Node-Aware Improvements to Allreduce

Amanda Bienz,Luke N. Olson,William D. Gropp
DOI: https://doi.org/10.48550/arXiv.1910.09650
2019-10-22
Abstract:The \texttt{MPI\_Allreduce} collective operation is a core kernel of many parallel codebases, particularly for reductions over a single value per process. The commonly used allreduce recursive-doubling algorithm obtains the lower bound message count, yielding optimality for small reduction sizes based on node-agnostic performance models. However, this algorithm yields duplicate messages between sets of nodes. Node-aware optimizations in MPICH remove duplicate messages through use of a single master process per node, yielding a large number of inactive processes at each inter-node step. In this paper, we present an algorithm that uses the multiple processes available per node to reduce the maximum number of inter-node messages communicated by a single process, improving the performance of allreduce operations, particularly for small message sizes.
Distributed, Parallel, and Cluster Computing
What problem does this paper attempt to address?

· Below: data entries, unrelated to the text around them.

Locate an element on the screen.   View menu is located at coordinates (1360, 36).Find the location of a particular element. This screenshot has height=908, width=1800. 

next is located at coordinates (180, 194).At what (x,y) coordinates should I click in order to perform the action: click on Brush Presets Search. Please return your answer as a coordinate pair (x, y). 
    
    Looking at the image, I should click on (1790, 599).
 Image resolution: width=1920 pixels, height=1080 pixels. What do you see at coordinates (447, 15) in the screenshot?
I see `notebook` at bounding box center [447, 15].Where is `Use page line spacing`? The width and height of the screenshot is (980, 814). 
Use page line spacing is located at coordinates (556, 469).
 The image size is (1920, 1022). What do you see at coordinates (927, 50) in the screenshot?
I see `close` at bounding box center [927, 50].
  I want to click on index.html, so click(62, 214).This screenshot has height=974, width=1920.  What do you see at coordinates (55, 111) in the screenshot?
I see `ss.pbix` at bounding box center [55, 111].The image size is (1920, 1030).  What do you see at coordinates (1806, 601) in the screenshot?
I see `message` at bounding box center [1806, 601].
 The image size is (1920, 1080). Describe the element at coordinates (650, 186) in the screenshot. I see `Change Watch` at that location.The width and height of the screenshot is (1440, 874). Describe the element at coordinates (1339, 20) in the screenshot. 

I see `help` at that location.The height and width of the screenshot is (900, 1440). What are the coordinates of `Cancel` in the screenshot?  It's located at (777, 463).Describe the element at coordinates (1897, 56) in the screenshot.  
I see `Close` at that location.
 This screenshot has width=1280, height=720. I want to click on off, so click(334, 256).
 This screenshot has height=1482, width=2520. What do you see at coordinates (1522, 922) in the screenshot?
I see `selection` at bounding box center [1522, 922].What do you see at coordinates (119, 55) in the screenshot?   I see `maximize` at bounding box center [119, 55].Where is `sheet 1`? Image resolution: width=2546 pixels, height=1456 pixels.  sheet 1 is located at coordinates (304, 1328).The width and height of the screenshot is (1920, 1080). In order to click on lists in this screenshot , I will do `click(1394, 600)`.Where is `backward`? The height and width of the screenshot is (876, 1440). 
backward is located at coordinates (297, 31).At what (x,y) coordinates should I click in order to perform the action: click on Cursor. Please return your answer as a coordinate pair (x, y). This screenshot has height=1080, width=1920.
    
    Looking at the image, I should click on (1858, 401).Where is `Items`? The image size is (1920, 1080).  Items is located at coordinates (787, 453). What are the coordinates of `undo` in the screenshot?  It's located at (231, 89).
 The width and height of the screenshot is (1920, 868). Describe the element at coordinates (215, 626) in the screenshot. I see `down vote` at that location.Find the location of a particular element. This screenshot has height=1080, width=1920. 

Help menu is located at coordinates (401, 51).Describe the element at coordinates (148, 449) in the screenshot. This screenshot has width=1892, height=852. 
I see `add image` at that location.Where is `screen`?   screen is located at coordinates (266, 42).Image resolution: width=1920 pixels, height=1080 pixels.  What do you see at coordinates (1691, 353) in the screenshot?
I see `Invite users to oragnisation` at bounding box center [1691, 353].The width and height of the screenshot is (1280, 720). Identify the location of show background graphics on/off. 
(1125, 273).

The problem that this paper attempts to solve is: the existing MPI_Allreduce algorithm has poor performance when dealing with data of small message sizes, especially in large - scale parallel computing environments. Specifically, although the traditional recursive - doubling algorithm reaches the lower bound in terms of the number of messages, there is a problem of duplicate messages in inter - node communication, resulting in unnecessary communication overhead. And the existing node - aware optimization method, although it reduces duplicate messages by using a single master process on each node, this method will cause a large number of processes to be idle in each inter - node communication step, thus causing load imbalance. To solve these problems, the paper proposes a new Node - Aware Parallel (NAP) Allreduce algorithm. This algorithm utilizes multiple processes on each node to reduce the maximum number of inter - node communications that a single process needs to perform, thereby improving the performance of the Allreduce operation, especially when dealing with data of small message sizes. The NAP algorithm reduces the number of inter - node communications from \(\log_2(n)\) to \(\log_{ppn}(n)\) by adding intra - node communication and local computation steps, where \(n\) is the number of nodes involved and \(ppn\) is the number of processes on each node. This enables the NAP algorithm to significantly improve performance compared to the traditional recursive - doubling and the existing node - aware SMP methods in the case of small message sizes. Through performance model analysis and experimental result verification, the NAP algorithm performs well in the case of small message sizes, especially when the number of processes increases. However, for larger message sizes, the SMP method is still superior to the NAP method. Therefore, the NAP algorithm is particularly suitable for application scenarios that require efficient processing of data with small message sizes in large - scale parallel environments.